NBA Proposes Expanding NBA Teams For The 2020-21 Season
The NBA lost billions of dollars in revenue last year due to the COVID-19 pandemic. To make up for the loss, the league suggested expanding the teams, adding two more at a $2.5 billion expansion fee.
At press time, each franchise would reportedly need a $166.7 million infusion of cash to help offset all of the revenue lost during the current pandemic this year. The overall $5 billion increase would be roughly 58% of what the league took in during the 2018-19 season. Unfortunately, it comes with no associated short-term costs. Players wouldn’t get a cut. To solve this problem, the NBA suggested expanding this season’s lineup of teams. In turn, this brings in newer elements to the league, player opportunities, competition, and even the betting side of the NBA.
Commissioner Adam Silver already acknowledged the possibility of the expansion. If the NBA implemented it, let’s take a look at the possible on-court issues that may arise.
The Eastern and Western Conferences both need to have a leveled playing field. Specifically, the same number of teams need to play in each of the divisions. With the expansion, the NBA needs to consider which markets need the expansion slots. Favoritism would play a big role here, as fans consider Seattle and Las Vegas as current favorites. That might be a problem and may cause imbalance.
For the 2020-2021 NBA season, teams play 82 games against an only partially defined set of opponents. Generally, they always play 30 interconference matchups with two teams against each opponent. That leaves 52 games. Adding two teams in the lineup would make the format impossible to achieve. The expansion would add five games to every team’s schedule. If that’s the case, the NBA would have to come up with a new format and schedule as well.

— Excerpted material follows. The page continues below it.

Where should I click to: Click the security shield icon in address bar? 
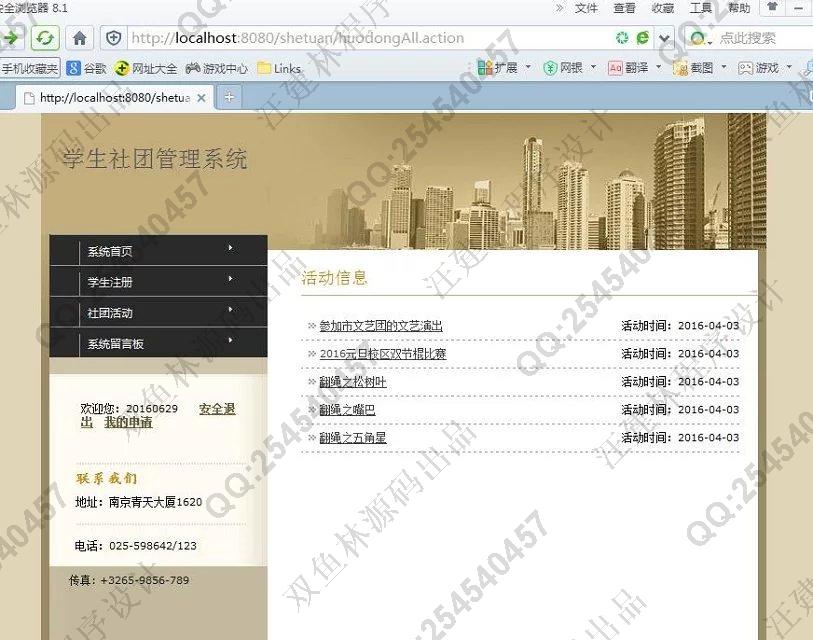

Since the league is constantly negotiating player salaries and adding new sources of revenue, the new CBA agreement under the expansion changes the factors on which salary caps are based. The expansion will certainly lower the salary cap. The current cap is determined by projecting the following season’s revenue and dividing it by the total percentage allocated for the salary cap among the existing teams in the season (approximately 40%). Dividing it by 32 teams will result in a smaller salary cap.